Work task -
As an exercise in exact copying, transcribe the lines below from the one holding "This screenshot has width=1389, height=868." through the last, with both ends included and pictures left out.

====== Given records

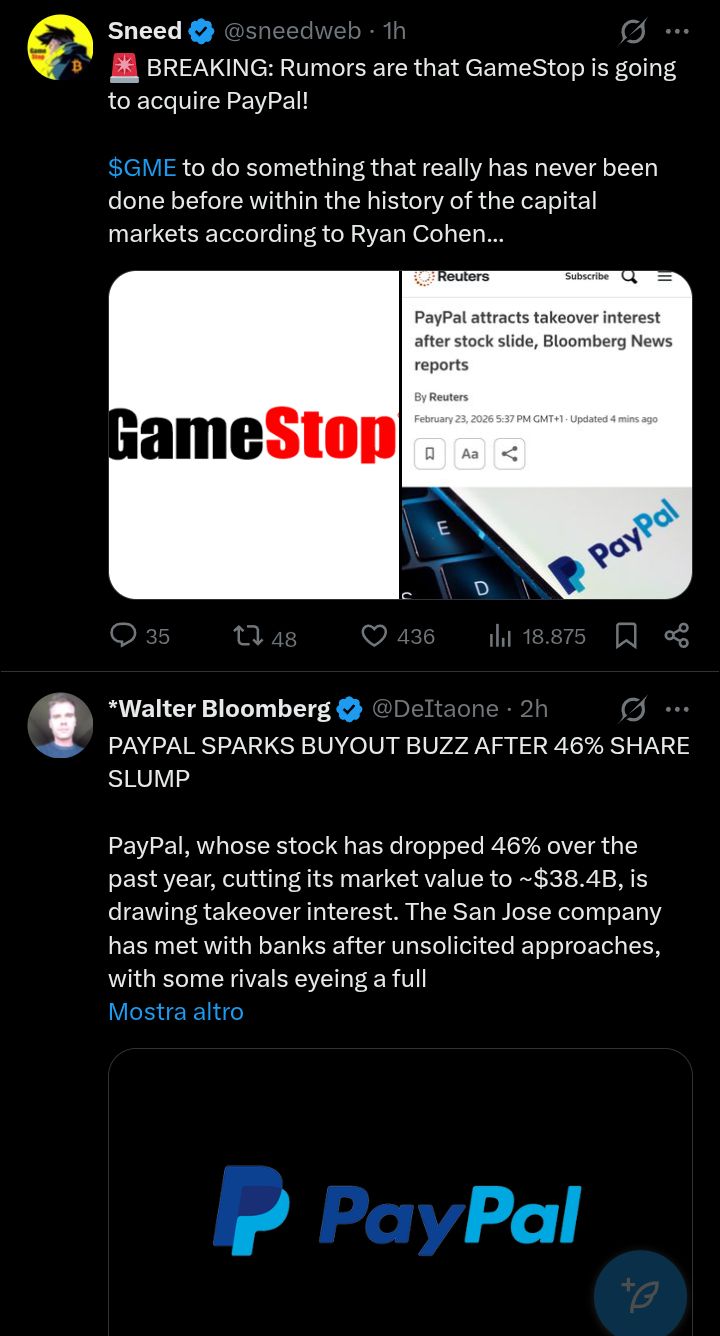View the Reuters PayPal article image
This screenshot has height=1336, width=720.
point(547,435)
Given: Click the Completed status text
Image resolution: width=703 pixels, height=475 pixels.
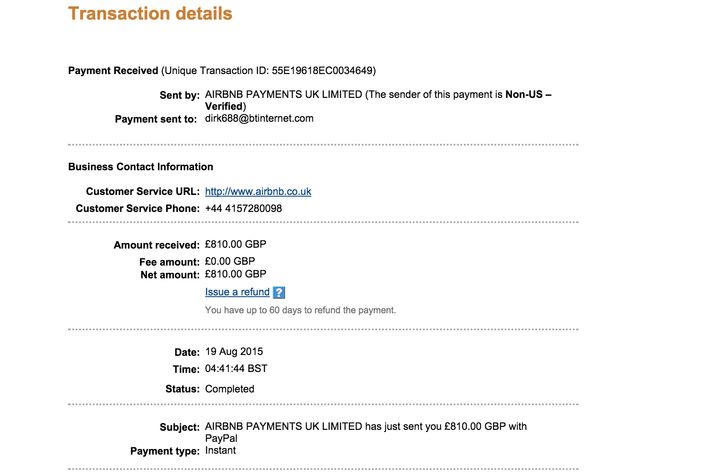Looking at the screenshot, I should [x=230, y=389].
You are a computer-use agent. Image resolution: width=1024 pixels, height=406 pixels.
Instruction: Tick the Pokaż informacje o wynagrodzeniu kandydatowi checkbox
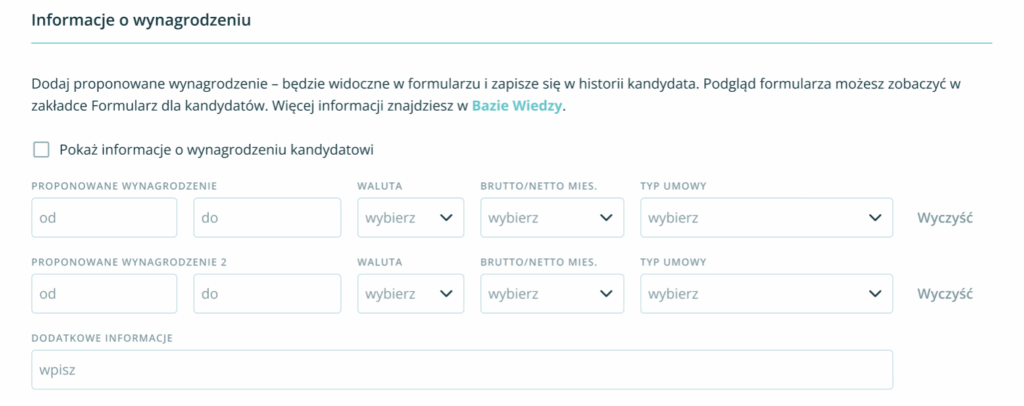41,150
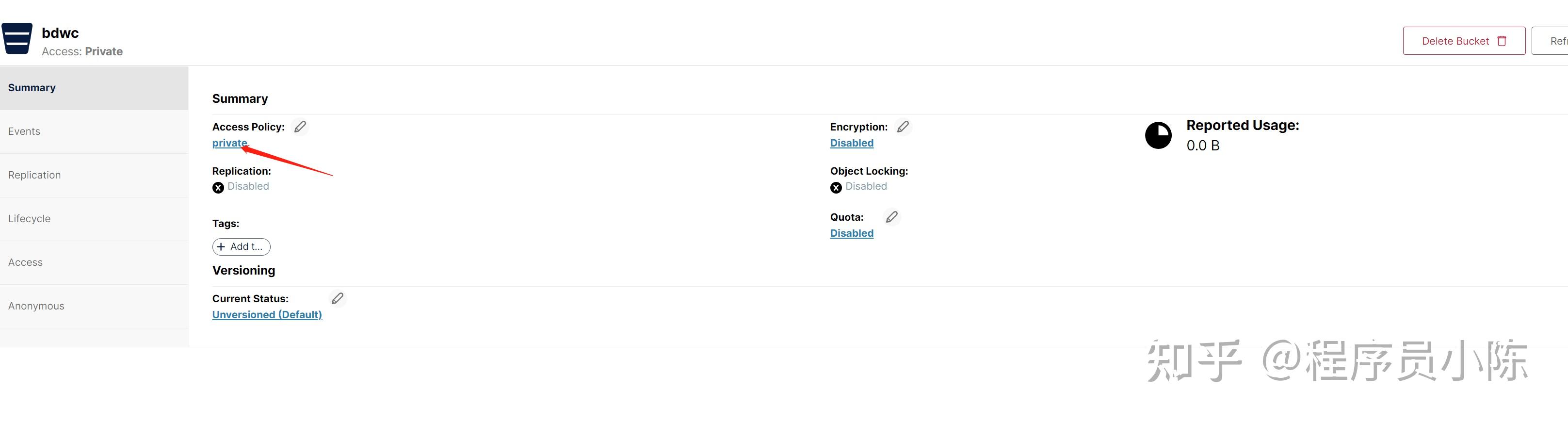
Task: Click the bucket icon beside bdwc
Action: 17,38
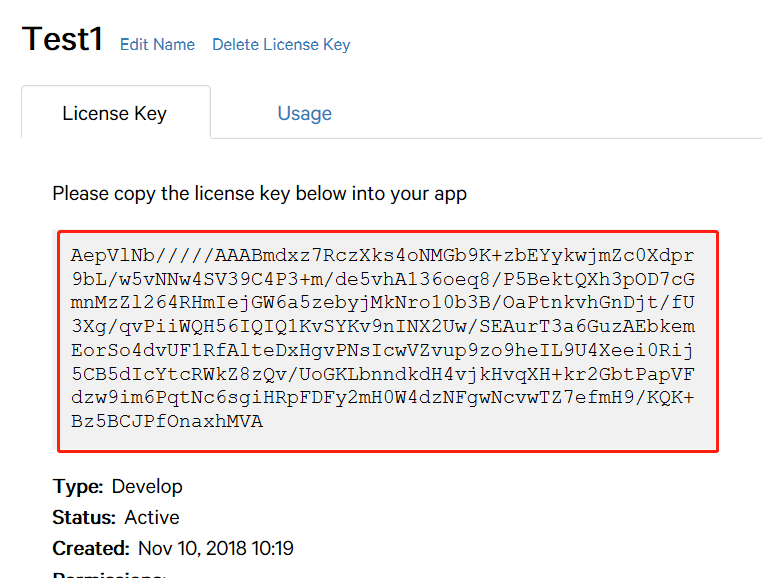
Task: Click the license key line starting with 9bL/w5vNNw
Action: tap(382, 278)
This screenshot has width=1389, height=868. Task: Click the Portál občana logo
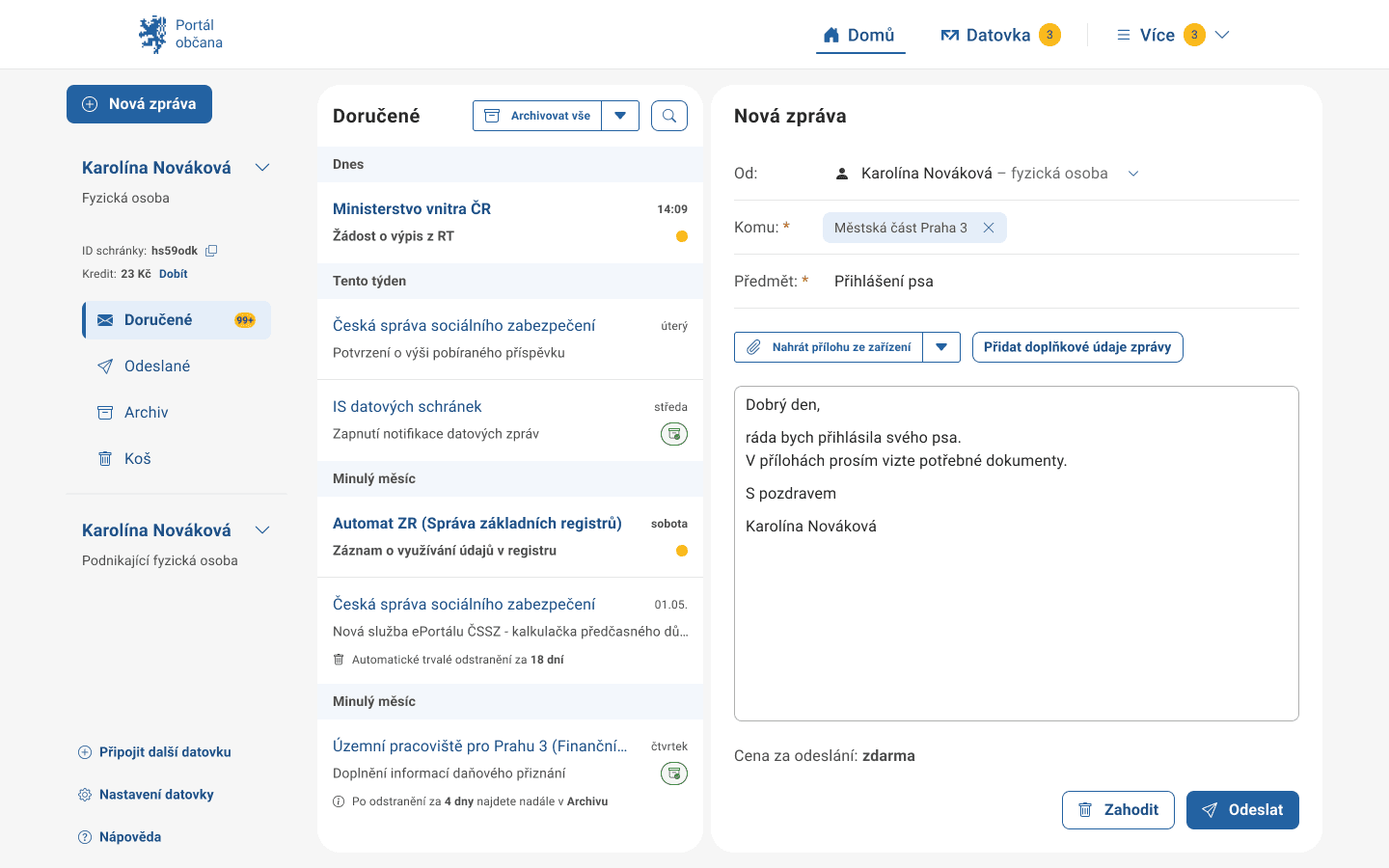click(x=181, y=35)
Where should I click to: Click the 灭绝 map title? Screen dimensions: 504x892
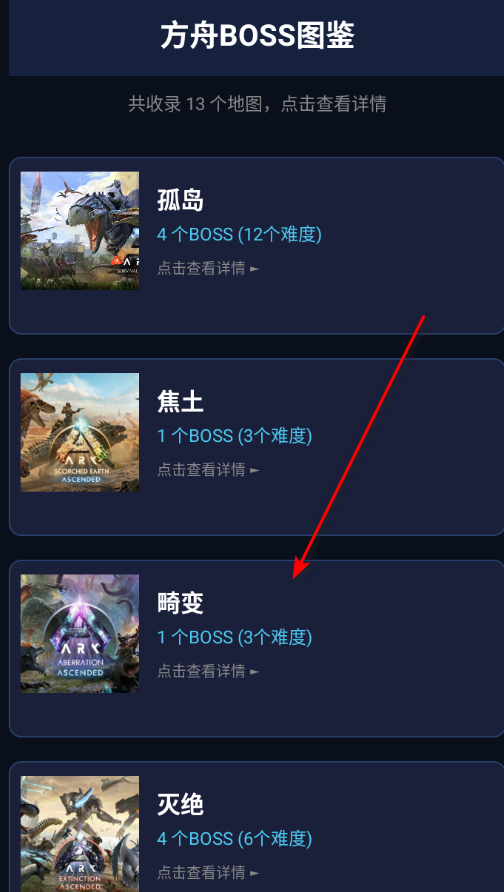[x=180, y=805]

============

Solution to this problem -
This screenshot has width=1389, height=868. Task: Click the Portál občana logo
click(x=181, y=35)
Where should I click to: Click the 灭绝 map title? Screen dimensions: 504x892
[x=180, y=805]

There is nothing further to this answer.